* Your goal:
Wherever the word "field" occurs in the lines below, copy the whole line.

* Data entries:
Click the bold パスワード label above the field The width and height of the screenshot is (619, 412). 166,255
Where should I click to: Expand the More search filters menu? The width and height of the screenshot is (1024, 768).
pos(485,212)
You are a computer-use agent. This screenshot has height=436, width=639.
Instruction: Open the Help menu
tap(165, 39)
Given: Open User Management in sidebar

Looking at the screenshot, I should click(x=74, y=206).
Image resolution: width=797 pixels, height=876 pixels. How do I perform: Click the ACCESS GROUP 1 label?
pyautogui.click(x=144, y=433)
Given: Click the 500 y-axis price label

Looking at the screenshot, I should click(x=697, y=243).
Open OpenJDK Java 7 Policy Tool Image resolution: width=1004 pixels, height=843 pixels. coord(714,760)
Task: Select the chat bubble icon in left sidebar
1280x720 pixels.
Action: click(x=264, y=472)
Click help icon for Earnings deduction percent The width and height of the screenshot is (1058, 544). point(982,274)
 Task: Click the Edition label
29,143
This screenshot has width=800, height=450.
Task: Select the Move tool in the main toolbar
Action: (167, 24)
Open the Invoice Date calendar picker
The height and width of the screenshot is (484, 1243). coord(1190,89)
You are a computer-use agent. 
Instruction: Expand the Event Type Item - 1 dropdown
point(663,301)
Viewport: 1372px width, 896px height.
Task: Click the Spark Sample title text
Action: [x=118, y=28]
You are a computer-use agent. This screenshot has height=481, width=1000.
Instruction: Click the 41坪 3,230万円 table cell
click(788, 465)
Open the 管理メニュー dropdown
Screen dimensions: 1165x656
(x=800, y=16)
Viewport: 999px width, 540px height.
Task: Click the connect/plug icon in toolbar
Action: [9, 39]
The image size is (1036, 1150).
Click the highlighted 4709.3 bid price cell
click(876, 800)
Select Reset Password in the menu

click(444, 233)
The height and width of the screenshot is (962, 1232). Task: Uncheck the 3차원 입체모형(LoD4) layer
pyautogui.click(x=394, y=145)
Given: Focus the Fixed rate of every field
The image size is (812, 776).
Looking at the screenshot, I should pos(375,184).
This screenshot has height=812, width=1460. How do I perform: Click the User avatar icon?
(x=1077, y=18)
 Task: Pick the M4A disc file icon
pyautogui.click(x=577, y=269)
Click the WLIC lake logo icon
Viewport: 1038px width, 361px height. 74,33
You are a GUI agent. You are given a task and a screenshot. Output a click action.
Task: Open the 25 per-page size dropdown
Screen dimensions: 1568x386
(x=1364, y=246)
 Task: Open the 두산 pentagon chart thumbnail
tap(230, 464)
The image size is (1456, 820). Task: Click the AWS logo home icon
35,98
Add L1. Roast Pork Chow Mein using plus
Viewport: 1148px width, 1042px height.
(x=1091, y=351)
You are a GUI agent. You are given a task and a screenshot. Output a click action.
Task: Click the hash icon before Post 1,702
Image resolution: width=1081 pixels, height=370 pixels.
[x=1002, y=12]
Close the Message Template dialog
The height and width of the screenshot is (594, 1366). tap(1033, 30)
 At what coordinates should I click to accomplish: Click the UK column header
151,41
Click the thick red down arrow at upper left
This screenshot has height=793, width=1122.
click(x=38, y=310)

* Written response:
Click the bold パスワード label above the field The width and height of the screenshot is (619, 412). 166,255
Given: Focus the Fixed rate of every field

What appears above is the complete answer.